The EFCC is prosecuting Ohakim who was Imo State Governor between 2007 and 2011 on three counts of money laundering.
The prosecution accused Ohakim of purchasing the property at 60, Kwame Nkrumah Street, Plot No 1098, Cadastral ZoneA04, Asokoro District, Abuja with cash payment of $2.29m which was said to be dollar equivalent of N270m in November 2008.
Ohakim was also accused of failing to declare the property as part of his assets when asked by the EFCC to do so.
Ohakim filed his no-case submission after the prosecution closed its case on May 5, claiming that the evidence led failed to link him with the alleged offences.
But the prosecuting lawyer, Mr. Festus Keyamo, on Monday urged the court to reject the no-case submission made on behalf of the defendant by his lawyer, Awa Kalu (SAN).
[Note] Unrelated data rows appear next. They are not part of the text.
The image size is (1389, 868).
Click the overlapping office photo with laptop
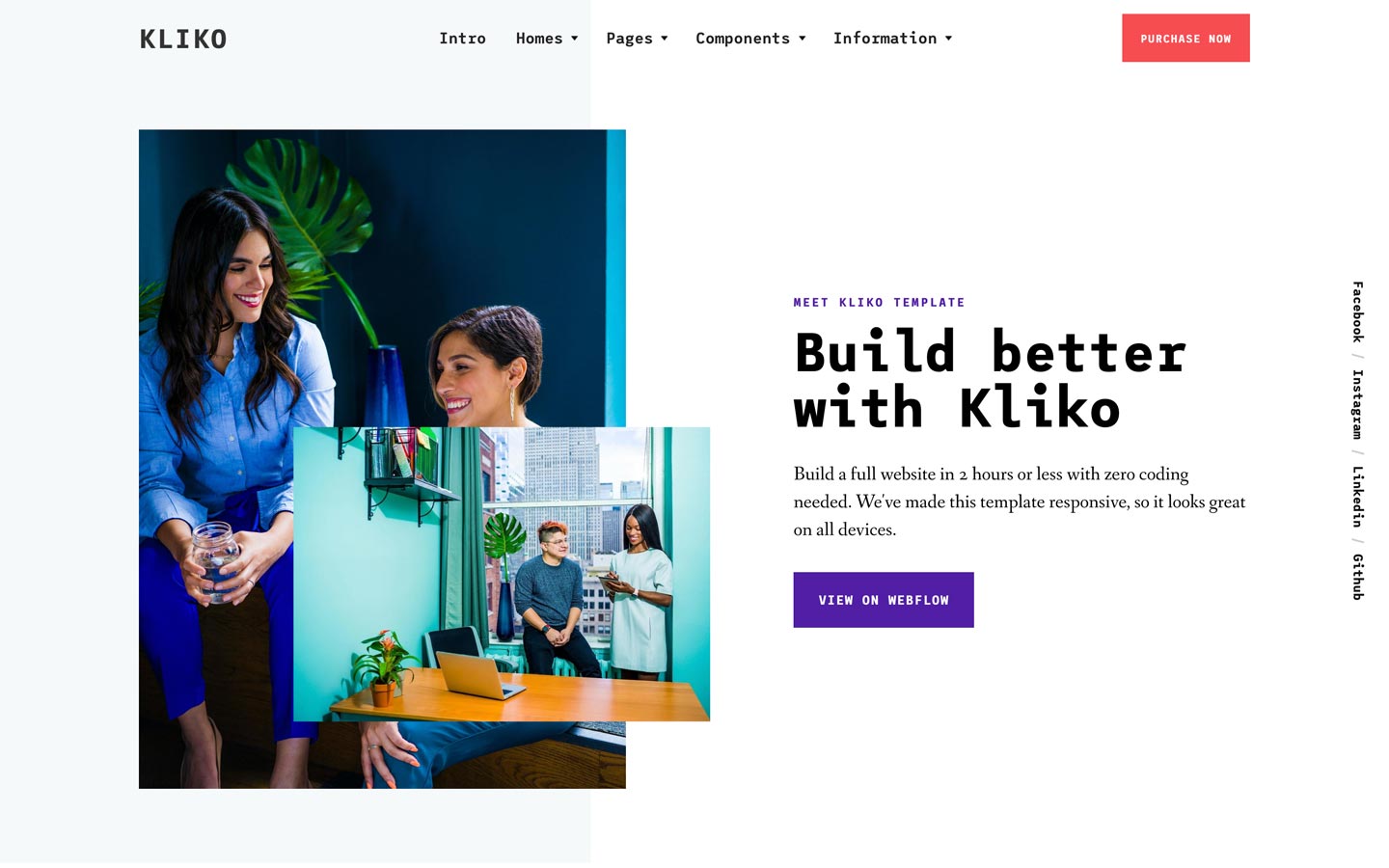[502, 574]
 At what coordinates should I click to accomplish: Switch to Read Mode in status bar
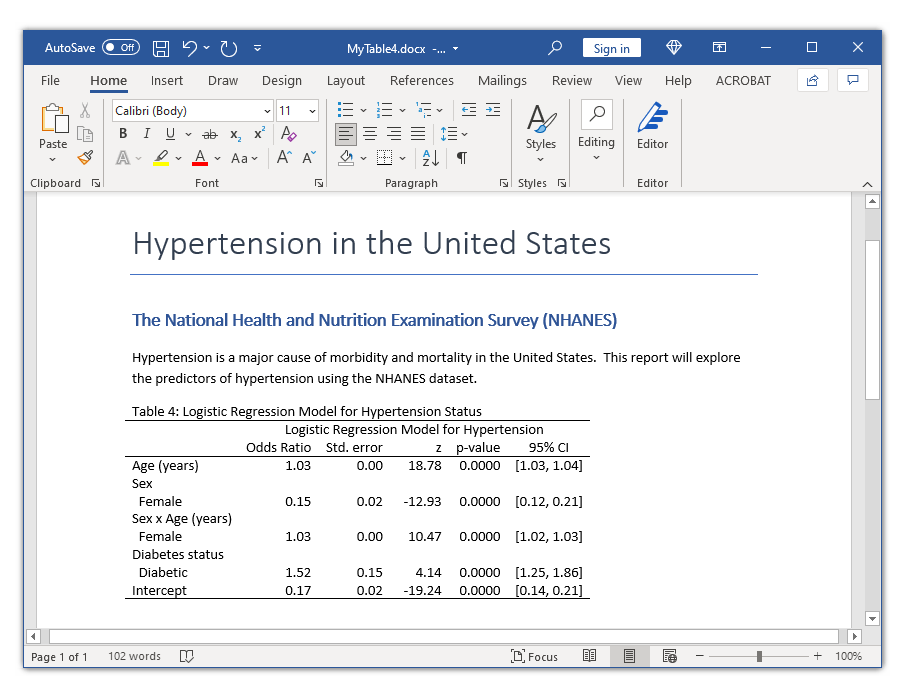pyautogui.click(x=589, y=656)

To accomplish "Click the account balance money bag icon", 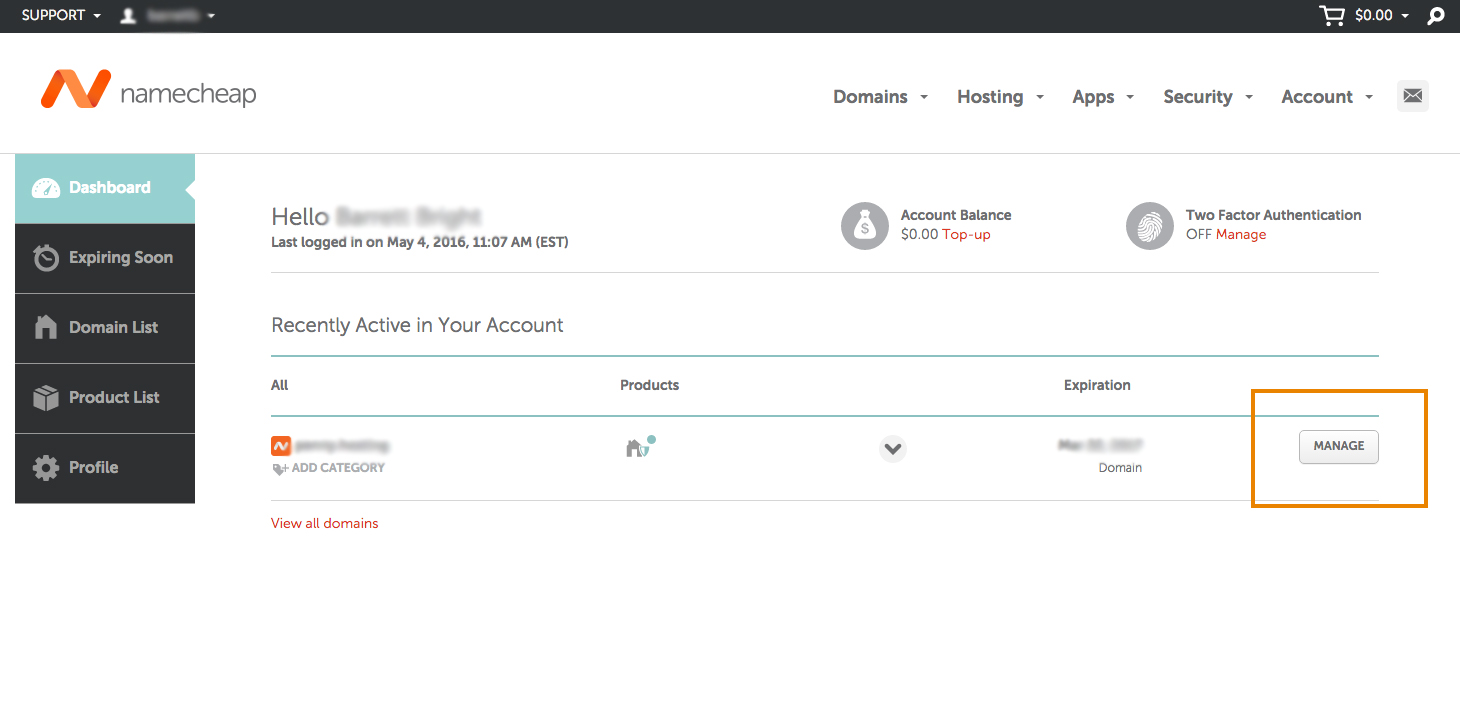I will click(x=865, y=226).
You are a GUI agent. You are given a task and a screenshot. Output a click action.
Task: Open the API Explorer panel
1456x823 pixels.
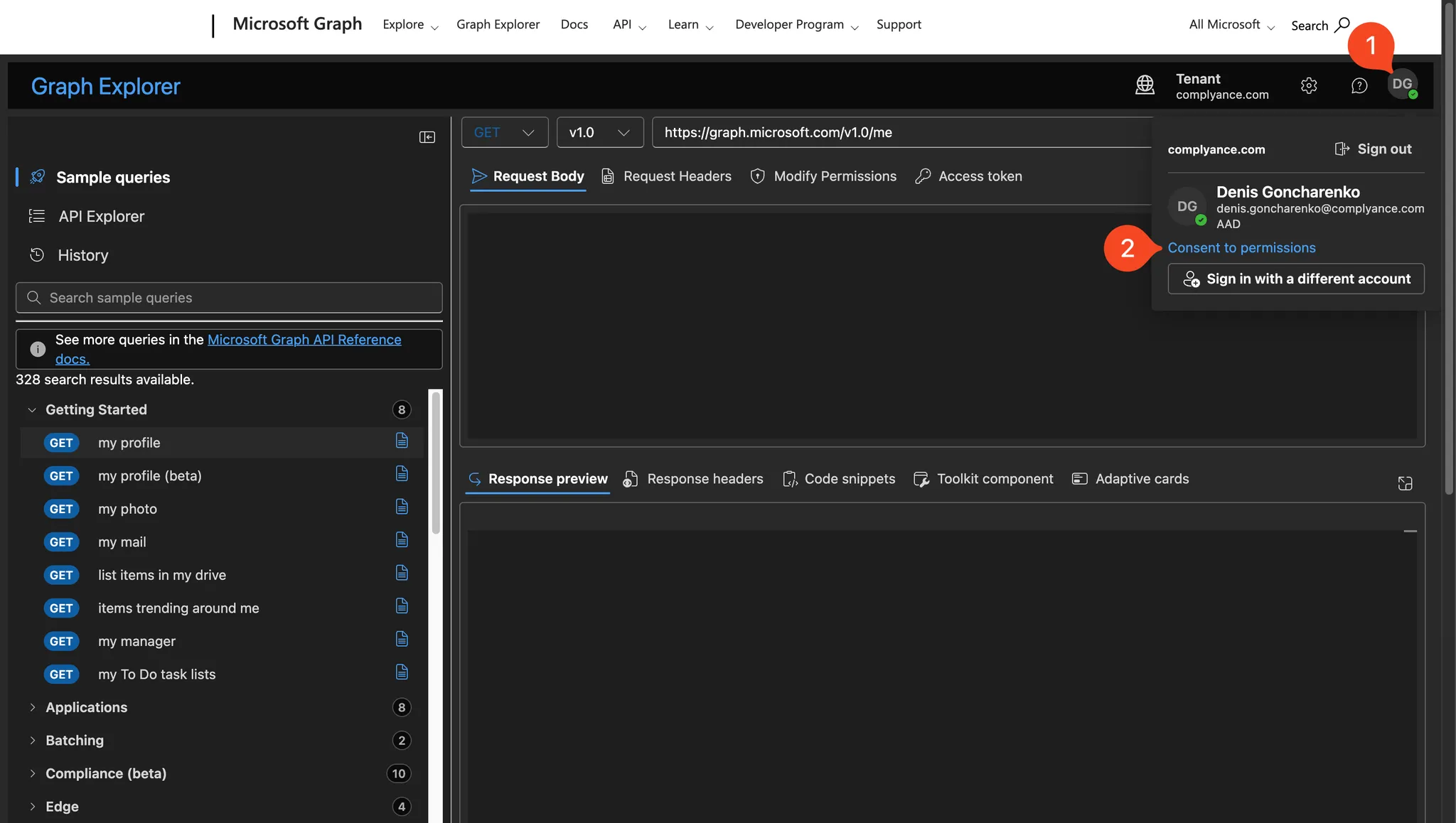click(x=101, y=216)
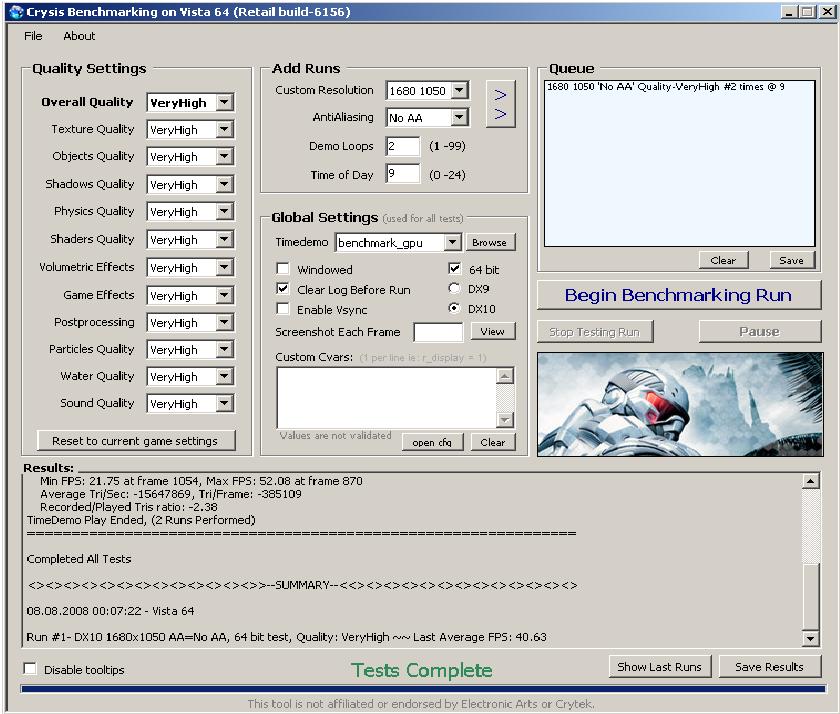Open the File menu
Image resolution: width=840 pixels, height=714 pixels.
(x=33, y=36)
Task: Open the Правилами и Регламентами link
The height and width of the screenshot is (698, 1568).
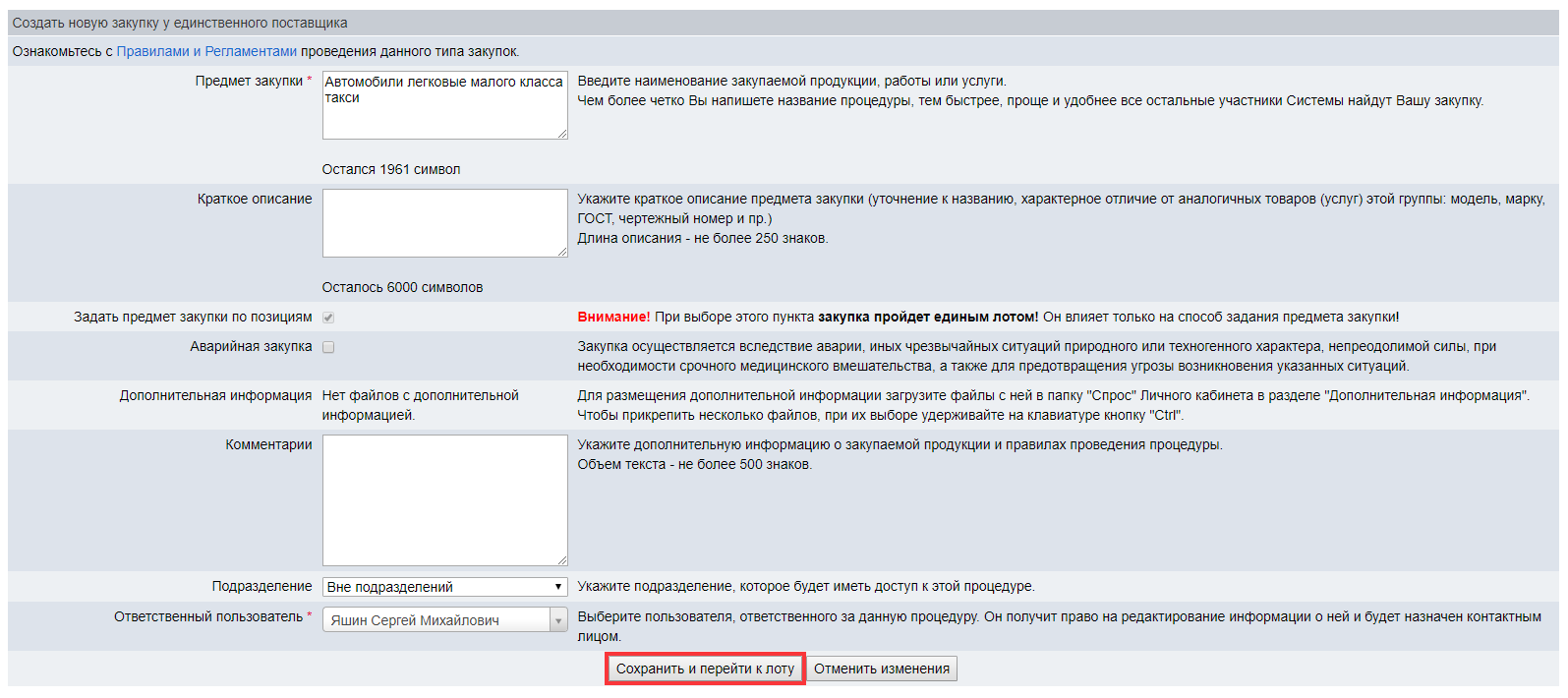Action: (x=206, y=51)
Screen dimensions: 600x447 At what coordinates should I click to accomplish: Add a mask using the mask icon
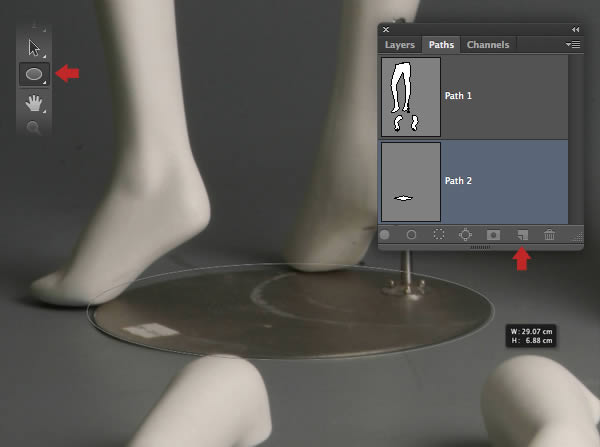tap(493, 235)
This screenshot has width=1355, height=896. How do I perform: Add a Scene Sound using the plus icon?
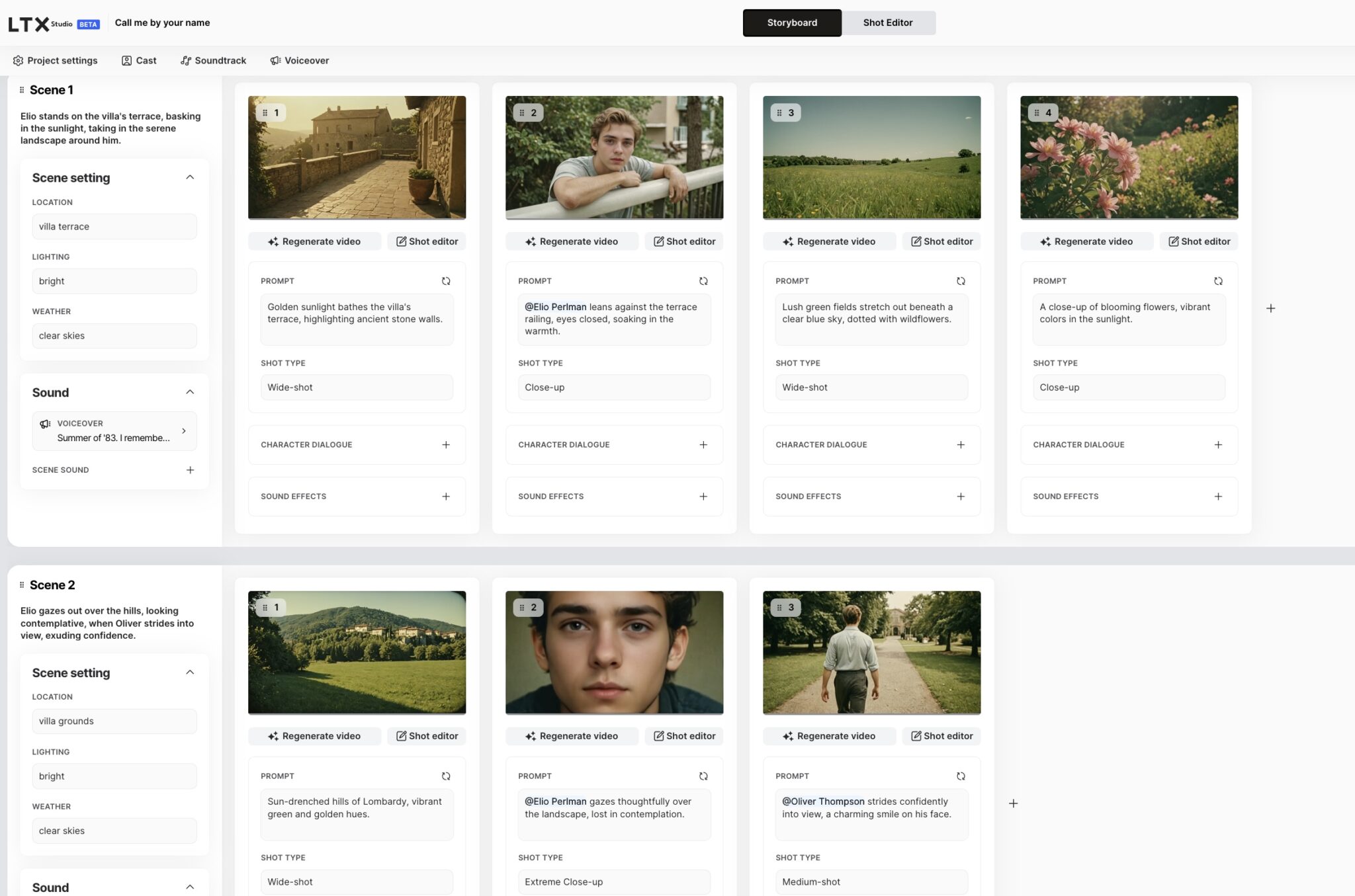tap(190, 469)
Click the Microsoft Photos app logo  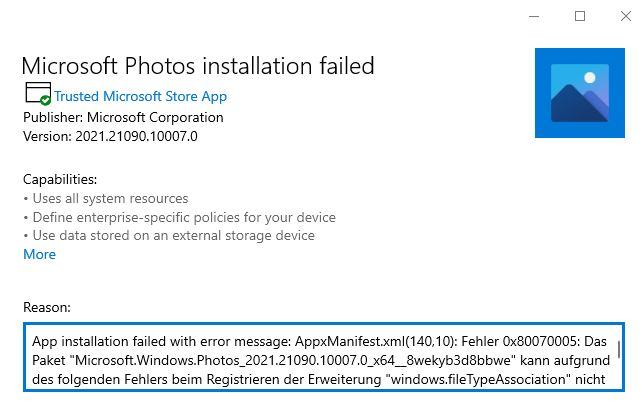pos(579,93)
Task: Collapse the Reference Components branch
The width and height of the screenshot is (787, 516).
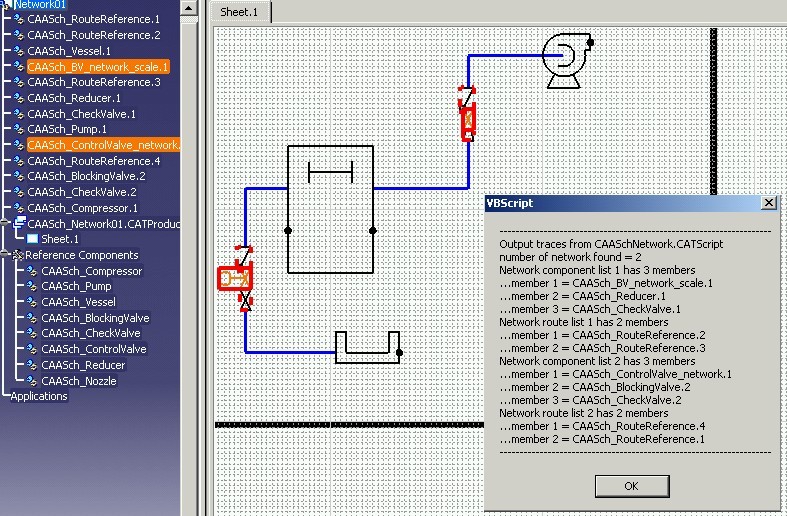Action: tap(6, 255)
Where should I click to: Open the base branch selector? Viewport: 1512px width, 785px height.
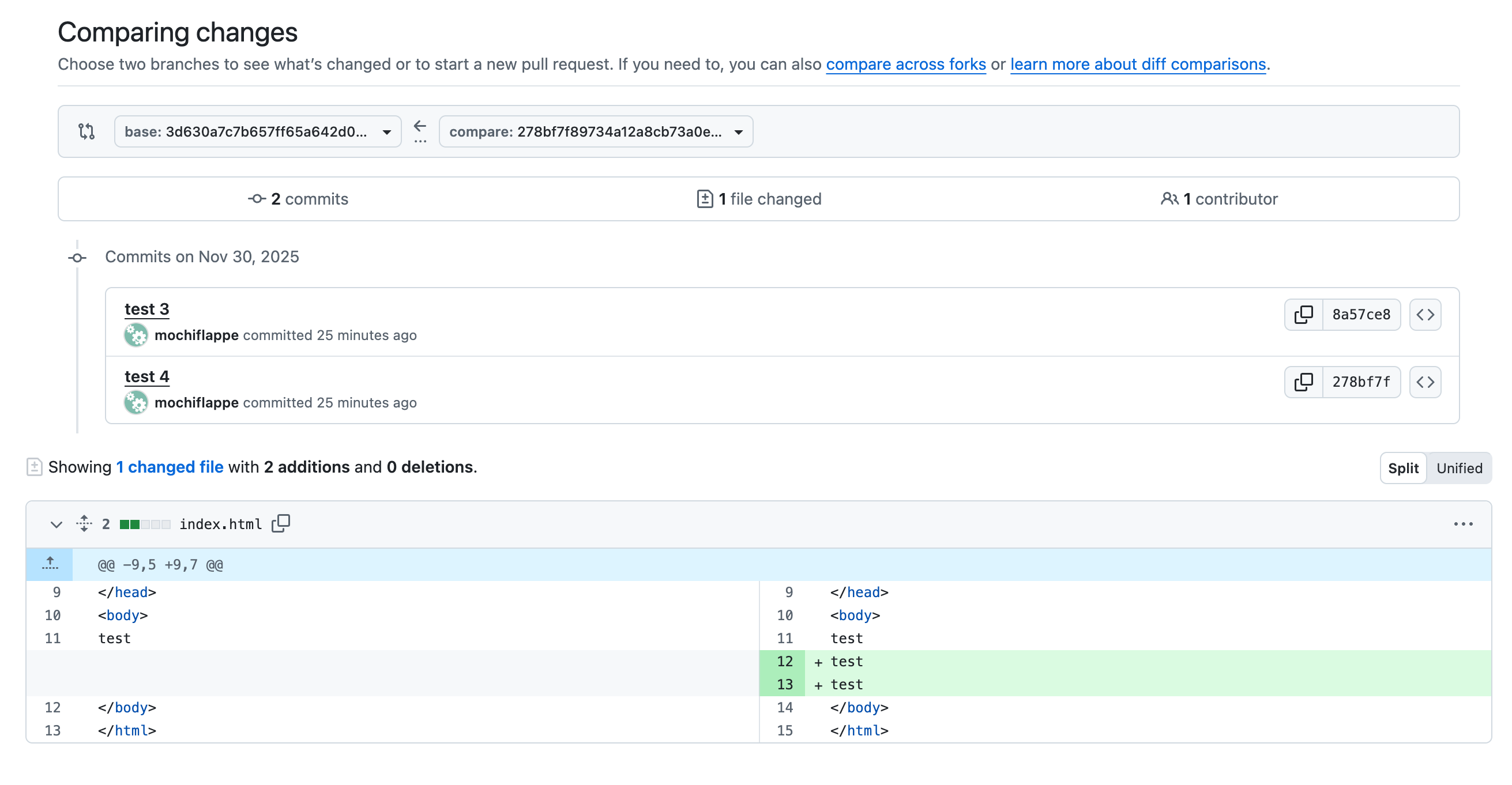[x=257, y=131]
Keyamo said the prosecution had led sufficient evidence to establish its case against the defendant.
The prosecutor urged the court to order the defendant to enter his defence.
Keyamo, while adopting his written submission in opposition to the no-case submission, noted that the defendant had, in his statement to the EFCC admitted making payment for the property in dollars, but later said the payment was made in naira cash.
He maintained that the prosecution had proved that that Ohakim attempted to conceal the source of the property and the source of the fund which he said was an element of money laundry.
He faulted claim by the defendant that he (Ohakim) that he had withdrawn his confessional statement, when he freely made the statement admitting making payment for the property.
Keyamo added that it was too late for Ohakim to claim to have withdrawn his confessional statement when he did not object at the point of tendering it as exhibit.
“If he was not in a state of mind to make those statements, in which he implicated himself, he should have said so. It is trite law that it is not at the state of submission that one can object to a statement, it is at the point of tendering it,” Keyamo said.
Faulting the claim by Ohakim that he could not remember how payment was made for the house, Keyamo said it was strange that an adult could claim to have forgotten how such a transaction was carried out.
He urged the court to take judicial notice of the fact that no man would forget how he acquired his house.
“It is either the court finds that he did not own the house or he owned and acquired it, but failed to declare it. It will help to shed light on the hidden issues if the defendant is called upon to enter his defence,” Keyamo said.